El origen del Estado no está en piadosos deseos de concordia social, sino en la dominación instituida o, en palabras de Benjamín, en la "violencia creadora de derecho" (que en principio es derecho de un vencedor sobre un vencido). Pero esa bestia engendrada por las armas victoriosas no reconoce ni a los suyos, y es el temor de los propios vencedores a la bestia que cabalgan el primero que ve la conveniencia de imponerle riendas y bozal. Así que tampoco el Estado de Derecho nació del altruismo de los dominadores hacia los dominados, sino que fue un sistema de garantías destinado a proteger de la bestia del Estado y sus furores justicieros tan sólo a los herederos de la victoria originaria, usufructuarios de la dominación. Que esto no es divertirse con mitos del origen lo demuestra el que aún en este siglo -y extendido el Estado de Derecho a la entera población- reaparezca la bestia en cuanto una tiranía totalitaria le afloja ese bozal que le prohibe a la Justicia distinguir buenos o malos, amigos o enemigos.
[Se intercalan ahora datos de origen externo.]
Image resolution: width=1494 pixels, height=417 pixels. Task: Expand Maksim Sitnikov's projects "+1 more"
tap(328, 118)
El crimen de Estado con puro fin político -ni siquiera partidista- es, como obra autóctona de la bestia misma, el más temible de todos los males. Un mal en sí, que, como tal, trasciende incluso la responsabilidad de sus ejecutores; un mal objetivo cuya realidad no se deja aprehender en la de los sujetos empíricos que le sirven de instrumento. (Naturalmente, el nominalismo liberal que dice: "¿Dónde está la sociedad? Yo no veo más que individuos", dirá también: "¿Dónde está la bestia? Yo no veo más que políticos".)
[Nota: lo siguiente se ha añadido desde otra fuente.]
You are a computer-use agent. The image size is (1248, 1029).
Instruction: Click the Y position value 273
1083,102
En fin, que las facciones políticas en liza, ateniéndose solamente al cálculo de la rentabilidad electoral, fomentan sin escrúpulos esa funesta moralización de la justicia del supuesto sentir mayoritario (y de una mayoría hoy, por añadidura, cada vez más encerrada por el liberalismo en esa ciudadanía degenerada del "contribuyente", que sólo sabe clamar: "¡Qué hacéis con mi dinero!"), los unos con la infame consigna demagógica de que al público hay que echarle carnaza de ladrones, de corruptos saqueadores de los fondos públicos, sean reservados o por reservar, para su propio lucro personal o aun Sólo partidista, y no con crímenes de Estado que, desde su deforme percepción moral de la Justicia, podría comprender y hasta aprobar en cuanto "asesinatos de asesinos"; los otros, como Vera, Leguina o Marugán, explotando, con no menos infame demagogia, ese mismo sentir supuestamente mayoritario, pero en el sentido inverso de acogerse a la posible indulgencia popular ante los méritos de sangre de los suyos. Unos y otros incurren, así pues, con tales concesiones populistas orientadas al solo interés político inmediato en la lucha de partidos, en la tremenda irresponsabilidad de fomentar la contaminación moral de la Justicia, difuminando el concepto de Estado de Derecho, y sobre todo en la temeridad de ignorar la permanente amenaza de la bestia.

Rafael Sánchez Ferlosio es escritor y autor del ensayo La policía y el Estado de Derecho.